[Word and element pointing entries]
>> begin

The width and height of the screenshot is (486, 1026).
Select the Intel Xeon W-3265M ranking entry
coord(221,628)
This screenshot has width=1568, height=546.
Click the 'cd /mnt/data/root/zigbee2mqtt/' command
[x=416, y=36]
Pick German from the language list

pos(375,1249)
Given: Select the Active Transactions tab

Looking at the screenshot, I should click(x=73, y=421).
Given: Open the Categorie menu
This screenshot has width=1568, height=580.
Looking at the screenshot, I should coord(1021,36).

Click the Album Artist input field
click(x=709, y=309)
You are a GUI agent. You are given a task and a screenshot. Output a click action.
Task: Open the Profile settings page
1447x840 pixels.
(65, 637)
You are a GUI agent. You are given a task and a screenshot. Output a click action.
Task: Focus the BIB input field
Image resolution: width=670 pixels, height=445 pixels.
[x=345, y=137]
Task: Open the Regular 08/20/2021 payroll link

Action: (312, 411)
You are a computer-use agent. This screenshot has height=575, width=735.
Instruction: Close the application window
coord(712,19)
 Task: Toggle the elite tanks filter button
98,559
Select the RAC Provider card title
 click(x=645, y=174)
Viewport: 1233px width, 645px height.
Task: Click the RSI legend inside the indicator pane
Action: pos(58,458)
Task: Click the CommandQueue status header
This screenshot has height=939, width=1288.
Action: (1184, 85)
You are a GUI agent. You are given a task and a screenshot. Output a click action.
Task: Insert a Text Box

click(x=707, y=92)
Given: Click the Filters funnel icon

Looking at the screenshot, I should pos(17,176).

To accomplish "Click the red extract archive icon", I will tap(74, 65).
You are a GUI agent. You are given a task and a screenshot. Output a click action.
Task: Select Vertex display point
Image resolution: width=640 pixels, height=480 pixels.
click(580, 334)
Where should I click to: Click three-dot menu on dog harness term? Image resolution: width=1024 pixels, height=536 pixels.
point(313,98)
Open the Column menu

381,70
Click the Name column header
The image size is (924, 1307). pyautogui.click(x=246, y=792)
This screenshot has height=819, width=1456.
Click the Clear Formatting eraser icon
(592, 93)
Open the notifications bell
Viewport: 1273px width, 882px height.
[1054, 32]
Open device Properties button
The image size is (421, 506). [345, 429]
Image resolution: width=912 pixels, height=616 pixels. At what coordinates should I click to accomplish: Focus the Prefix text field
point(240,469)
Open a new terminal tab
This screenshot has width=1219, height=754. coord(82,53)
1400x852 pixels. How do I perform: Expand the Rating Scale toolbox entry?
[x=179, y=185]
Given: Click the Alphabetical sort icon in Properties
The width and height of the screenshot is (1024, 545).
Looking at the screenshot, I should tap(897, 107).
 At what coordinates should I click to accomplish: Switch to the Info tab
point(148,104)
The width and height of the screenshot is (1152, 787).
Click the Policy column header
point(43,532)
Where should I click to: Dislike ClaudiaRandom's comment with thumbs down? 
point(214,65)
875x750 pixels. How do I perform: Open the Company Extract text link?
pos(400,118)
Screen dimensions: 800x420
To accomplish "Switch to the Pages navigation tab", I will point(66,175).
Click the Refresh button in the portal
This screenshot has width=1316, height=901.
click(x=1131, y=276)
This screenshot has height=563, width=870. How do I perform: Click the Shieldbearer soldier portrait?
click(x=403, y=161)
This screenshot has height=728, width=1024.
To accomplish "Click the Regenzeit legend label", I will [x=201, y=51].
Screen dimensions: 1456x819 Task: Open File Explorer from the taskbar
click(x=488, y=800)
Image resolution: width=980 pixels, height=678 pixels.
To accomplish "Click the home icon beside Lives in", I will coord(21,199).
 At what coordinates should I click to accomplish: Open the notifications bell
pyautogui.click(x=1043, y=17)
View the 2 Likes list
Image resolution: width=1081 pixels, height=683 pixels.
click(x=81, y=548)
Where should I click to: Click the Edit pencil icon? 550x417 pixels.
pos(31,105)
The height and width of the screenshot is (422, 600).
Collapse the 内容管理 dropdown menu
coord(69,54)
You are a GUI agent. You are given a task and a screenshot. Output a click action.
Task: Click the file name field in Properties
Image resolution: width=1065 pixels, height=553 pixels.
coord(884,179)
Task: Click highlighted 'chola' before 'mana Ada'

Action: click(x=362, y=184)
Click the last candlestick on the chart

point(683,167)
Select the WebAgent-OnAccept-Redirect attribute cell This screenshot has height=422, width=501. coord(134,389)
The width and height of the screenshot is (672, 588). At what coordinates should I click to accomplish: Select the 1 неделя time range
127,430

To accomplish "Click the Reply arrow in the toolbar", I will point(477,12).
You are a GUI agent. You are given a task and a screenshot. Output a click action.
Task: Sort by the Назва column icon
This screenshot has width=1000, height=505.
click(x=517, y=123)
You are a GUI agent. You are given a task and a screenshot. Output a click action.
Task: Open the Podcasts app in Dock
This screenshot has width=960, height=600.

>> end

■ Task details: Scale the rows from the line with "I will point(477,12)." through the end of the rows, giving every line again with the requests included. Multiply each coordinate in the answers by 1.55 and round to whole numbers, with halves rounded up.

■ Complete response:
To accomplish "Click the Reply arrow in the toolbar", I will point(739,19).
You are a GUI agent. You are given a task and a screenshot. Output a click action.
Task: Sort by the Назва column icon
This screenshot has width=1000, height=505.
click(x=801, y=191)
You are a GUI agent. You are given a task and a screenshot. Output a click action.
Task: Open the Podcasts app in Dock
This screenshot has width=960, height=600.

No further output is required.